Die informatie hadden de onderzoekers niet verwacht, omdat de stad Seattle, waar de universiteit ligt, in de zomer maar liefst 16 uur daglicht krijgt, vergeleken met maar acht uur in de winter. Ze hadden dus verwacht dat de studenten door de lange, lichte zomeravonden langer op zouden blijven – maar het tegendeel bleek waar.
Wetenschappers: oproep aan ons allen
De onderzoekers denken dat de verklaring kan liggen in de geringe hoeveelheid daglicht in de winter, waardoor de biologische klok van de studenten verstoord raakt en tot 40 minuten opschuift.
Ook is volgens de onderzoekers de hoeveelheid licht waaraan we onszelf blootstellen heel belangrijk.

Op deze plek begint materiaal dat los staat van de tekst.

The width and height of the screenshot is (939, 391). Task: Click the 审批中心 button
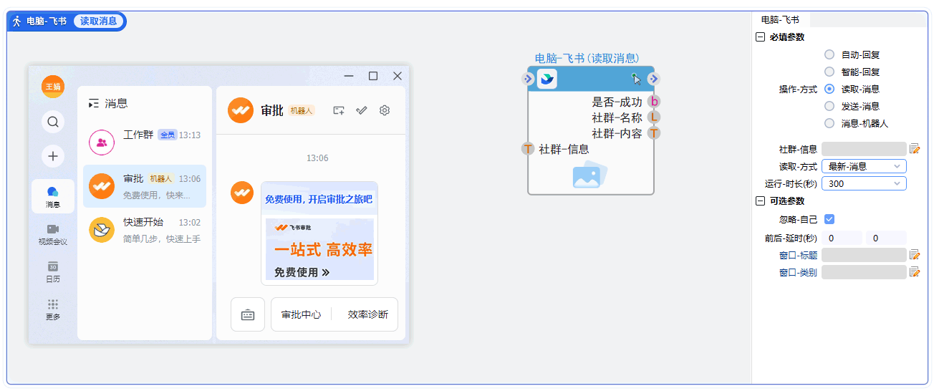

‘Daglicht beïnvloedt, vooral in de ochtend, je biologische klok. Daardoor word je ’s avonds eerder moe, terwijl licht laat op de dag of vroeg in de avond je vermoeidheid uitstelt,’ legt Horacio de la Iglesia uit, een van de betrokken onderzoekers en hoogleraar biologie aan de universiteit van Washington.
Volgens hem zijn de bevindingen een belangrijke reminder voor ons allemaal – en niet alleen voor studenten in de VS.
‘Veel mensen wonen in steden waar veel kunstlicht brandt, en hun levensstijl zorgt ervoor dat ze overdag vaak binnen blijven. Deze studie laat zien dat we naar buiten moeten in de ochtend – al is het maar heel even – zodat we aan natuurlijk licht worden blootgesteld,’ legt hij uit.